[Saved entries]
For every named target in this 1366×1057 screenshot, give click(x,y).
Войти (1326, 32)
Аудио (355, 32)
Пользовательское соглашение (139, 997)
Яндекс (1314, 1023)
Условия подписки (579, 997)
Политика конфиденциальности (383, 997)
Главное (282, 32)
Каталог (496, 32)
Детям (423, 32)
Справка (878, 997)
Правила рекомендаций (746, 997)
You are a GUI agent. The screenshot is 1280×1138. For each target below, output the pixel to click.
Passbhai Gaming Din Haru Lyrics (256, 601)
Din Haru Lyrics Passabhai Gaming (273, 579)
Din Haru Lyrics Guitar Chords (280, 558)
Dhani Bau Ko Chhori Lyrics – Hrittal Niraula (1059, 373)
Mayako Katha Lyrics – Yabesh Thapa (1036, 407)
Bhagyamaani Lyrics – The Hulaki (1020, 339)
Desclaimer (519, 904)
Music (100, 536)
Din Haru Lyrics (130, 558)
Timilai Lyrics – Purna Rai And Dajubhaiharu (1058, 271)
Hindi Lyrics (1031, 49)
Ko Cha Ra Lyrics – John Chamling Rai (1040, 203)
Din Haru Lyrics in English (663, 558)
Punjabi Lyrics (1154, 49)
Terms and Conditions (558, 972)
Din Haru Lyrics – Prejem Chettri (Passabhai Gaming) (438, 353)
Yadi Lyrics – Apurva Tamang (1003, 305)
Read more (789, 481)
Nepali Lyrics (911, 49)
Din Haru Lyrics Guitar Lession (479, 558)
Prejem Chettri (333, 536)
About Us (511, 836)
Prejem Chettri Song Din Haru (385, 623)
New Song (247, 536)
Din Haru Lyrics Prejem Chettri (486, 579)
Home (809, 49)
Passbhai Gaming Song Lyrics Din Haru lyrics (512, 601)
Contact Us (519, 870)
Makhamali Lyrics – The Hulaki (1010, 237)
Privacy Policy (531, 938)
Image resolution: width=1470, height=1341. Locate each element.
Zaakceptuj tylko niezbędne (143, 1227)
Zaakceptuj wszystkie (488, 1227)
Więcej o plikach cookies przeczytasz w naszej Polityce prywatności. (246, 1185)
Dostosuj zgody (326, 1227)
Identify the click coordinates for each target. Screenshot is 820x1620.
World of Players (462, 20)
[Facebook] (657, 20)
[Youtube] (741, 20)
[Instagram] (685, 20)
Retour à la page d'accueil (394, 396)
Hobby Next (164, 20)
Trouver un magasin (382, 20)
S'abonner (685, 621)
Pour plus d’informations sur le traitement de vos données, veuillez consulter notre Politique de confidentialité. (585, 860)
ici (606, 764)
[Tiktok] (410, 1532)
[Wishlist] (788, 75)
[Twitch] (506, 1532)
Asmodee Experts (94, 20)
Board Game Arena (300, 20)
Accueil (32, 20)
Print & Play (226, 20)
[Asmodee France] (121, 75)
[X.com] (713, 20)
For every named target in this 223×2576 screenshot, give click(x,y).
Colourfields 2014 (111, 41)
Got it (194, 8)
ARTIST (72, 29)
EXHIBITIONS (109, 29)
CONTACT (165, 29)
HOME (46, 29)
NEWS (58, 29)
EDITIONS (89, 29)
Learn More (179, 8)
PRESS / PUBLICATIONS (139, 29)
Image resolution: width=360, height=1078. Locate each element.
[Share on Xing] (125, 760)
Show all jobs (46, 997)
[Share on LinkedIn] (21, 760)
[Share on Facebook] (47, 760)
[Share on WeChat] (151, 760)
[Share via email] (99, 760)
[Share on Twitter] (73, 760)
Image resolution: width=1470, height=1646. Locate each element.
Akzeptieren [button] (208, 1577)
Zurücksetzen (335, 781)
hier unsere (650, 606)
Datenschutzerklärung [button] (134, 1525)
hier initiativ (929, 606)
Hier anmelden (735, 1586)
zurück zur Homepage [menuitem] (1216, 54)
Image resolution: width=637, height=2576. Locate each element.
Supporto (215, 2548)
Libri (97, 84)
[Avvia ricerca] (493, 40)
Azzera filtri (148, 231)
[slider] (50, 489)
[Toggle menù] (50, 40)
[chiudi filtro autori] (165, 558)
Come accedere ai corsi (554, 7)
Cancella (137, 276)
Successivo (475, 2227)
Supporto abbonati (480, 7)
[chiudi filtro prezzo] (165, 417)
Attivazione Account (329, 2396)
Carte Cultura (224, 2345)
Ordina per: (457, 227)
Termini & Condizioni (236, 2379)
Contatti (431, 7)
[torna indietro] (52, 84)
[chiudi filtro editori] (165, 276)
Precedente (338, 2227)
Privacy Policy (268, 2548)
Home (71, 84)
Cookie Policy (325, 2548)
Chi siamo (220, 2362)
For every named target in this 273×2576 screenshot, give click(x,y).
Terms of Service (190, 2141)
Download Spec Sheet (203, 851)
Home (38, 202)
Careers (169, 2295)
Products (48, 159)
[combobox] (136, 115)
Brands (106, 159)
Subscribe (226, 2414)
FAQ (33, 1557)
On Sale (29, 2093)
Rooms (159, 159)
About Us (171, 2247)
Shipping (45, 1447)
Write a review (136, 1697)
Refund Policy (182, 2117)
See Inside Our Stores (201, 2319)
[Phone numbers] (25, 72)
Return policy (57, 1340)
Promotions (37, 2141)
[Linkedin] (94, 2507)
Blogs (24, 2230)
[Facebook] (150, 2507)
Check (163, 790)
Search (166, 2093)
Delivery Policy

REQUIRED WORK:
Where the string "Locate" appears in a line of the entries, that line counts; state the total number of such lines and nothing else.

WORKED SOLUTION:
4